**TASK DIRECTIONS**
Copy out all the entries below, word for word.

+-------+

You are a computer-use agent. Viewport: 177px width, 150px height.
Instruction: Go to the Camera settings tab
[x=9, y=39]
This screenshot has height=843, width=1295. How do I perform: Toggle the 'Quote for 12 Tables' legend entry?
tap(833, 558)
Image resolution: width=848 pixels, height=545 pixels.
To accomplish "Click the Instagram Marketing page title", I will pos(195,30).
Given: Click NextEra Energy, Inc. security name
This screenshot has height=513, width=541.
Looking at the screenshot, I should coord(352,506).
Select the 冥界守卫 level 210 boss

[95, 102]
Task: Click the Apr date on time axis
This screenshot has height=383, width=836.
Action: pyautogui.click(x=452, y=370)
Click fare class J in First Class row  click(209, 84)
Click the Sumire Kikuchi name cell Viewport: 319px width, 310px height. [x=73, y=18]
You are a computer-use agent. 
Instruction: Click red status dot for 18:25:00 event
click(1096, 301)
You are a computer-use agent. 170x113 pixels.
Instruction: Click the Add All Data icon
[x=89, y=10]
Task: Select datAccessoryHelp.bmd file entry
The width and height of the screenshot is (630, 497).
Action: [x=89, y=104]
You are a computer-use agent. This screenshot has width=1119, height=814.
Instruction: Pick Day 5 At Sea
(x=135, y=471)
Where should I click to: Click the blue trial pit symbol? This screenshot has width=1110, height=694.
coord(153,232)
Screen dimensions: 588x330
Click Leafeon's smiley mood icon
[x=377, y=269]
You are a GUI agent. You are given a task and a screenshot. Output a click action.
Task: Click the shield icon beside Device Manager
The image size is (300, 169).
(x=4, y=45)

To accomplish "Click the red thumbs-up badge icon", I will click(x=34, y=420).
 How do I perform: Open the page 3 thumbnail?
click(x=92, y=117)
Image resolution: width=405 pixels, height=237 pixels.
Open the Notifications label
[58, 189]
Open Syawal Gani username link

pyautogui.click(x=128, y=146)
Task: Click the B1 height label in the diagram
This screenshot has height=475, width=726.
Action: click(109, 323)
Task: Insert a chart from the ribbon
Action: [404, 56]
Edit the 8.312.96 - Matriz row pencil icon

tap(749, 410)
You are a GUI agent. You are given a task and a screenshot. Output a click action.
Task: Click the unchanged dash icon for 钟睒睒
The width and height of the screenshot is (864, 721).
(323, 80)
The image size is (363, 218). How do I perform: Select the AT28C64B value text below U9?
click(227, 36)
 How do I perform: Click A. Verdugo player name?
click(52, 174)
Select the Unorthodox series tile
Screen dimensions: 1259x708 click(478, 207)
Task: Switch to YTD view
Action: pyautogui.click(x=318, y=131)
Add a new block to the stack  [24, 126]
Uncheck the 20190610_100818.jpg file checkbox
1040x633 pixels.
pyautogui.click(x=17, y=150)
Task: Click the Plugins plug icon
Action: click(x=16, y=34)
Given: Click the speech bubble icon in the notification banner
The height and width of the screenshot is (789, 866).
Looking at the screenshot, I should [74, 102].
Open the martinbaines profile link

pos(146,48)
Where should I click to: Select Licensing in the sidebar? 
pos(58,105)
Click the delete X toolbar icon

+-------+

**SOLVED PROBLEM**
You are a computer-use agent. Viewport: 177px width, 150px height.
Instruction: Go to the Camera settings tab
[x=9, y=39]
This screenshot has height=843, width=1295. How do I perform: Toggle the 'Quote for 12 Tables' legend entry?
tap(833, 558)
Image resolution: width=848 pixels, height=545 pixels.
To accomplish "Click the Instagram Marketing page title", I will pos(195,30).
Given: Click NextEra Energy, Inc. security name
This screenshot has height=513, width=541.
Looking at the screenshot, I should coord(352,506).
Select the 冥界守卫 level 210 boss

[95, 102]
Task: Click the Apr date on time axis
This screenshot has height=383, width=836.
Action: pyautogui.click(x=452, y=370)
Click fare class J in First Class row  click(209, 84)
Click the Sumire Kikuchi name cell Viewport: 319px width, 310px height. [x=73, y=18]
You are a computer-use agent. 
Instruction: Click red status dot for 18:25:00 event
click(1096, 301)
You are a computer-use agent. 170x113 pixels.
Instruction: Click the Add All Data icon
[x=89, y=10]
Task: Select datAccessoryHelp.bmd file entry
The width and height of the screenshot is (630, 497).
Action: [x=89, y=104]
You are a computer-use agent. This screenshot has width=1119, height=814.
Instruction: Pick Day 5 At Sea
(x=135, y=471)
Where should I click to: Click the blue trial pit symbol? This screenshot has width=1110, height=694.
coord(153,232)
Screen dimensions: 588x330
Click Leafeon's smiley mood icon
[x=377, y=269]
You are a GUI agent. You are given a task and a screenshot. Output a click action.
Task: Click the shield icon beside Device Manager
The image size is (300, 169).
(x=4, y=45)

To accomplish "Click the red thumbs-up badge icon", I will click(x=34, y=420).
 How do I perform: Open the page 3 thumbnail?
click(x=92, y=117)
Image resolution: width=405 pixels, height=237 pixels.
Open the Notifications label
[58, 189]
Open Syawal Gani username link

pyautogui.click(x=128, y=146)
Task: Click the B1 height label in the diagram
This screenshot has height=475, width=726.
Action: click(109, 323)
Task: Insert a chart from the ribbon
Action: [404, 56]
Edit the 8.312.96 - Matriz row pencil icon

tap(749, 410)
You are a GUI agent. You are given a task and a screenshot. Output a click action.
Task: Click the unchanged dash icon for 钟睒睒
The width and height of the screenshot is (864, 721).
(323, 80)
The image size is (363, 218). How do I perform: Select the AT28C64B value text below U9?
click(227, 36)
 How do I perform: Click A. Verdugo player name?
click(52, 174)
Select the Unorthodox series tile
Screen dimensions: 1259x708 click(478, 207)
Task: Switch to YTD view
Action: pyautogui.click(x=318, y=131)
Add a new block to the stack  [24, 126]
Uncheck the 20190610_100818.jpg file checkbox
1040x633 pixels.
pyautogui.click(x=17, y=150)
Task: Click the Plugins plug icon
Action: click(x=16, y=34)
Given: Click the speech bubble icon in the notification banner
The height and width of the screenshot is (789, 866).
Looking at the screenshot, I should [74, 102].
Open the martinbaines profile link

pos(146,48)
Where should I click to: Select Licensing in the sidebar? 
pos(58,105)
Click the delete X toolbar icon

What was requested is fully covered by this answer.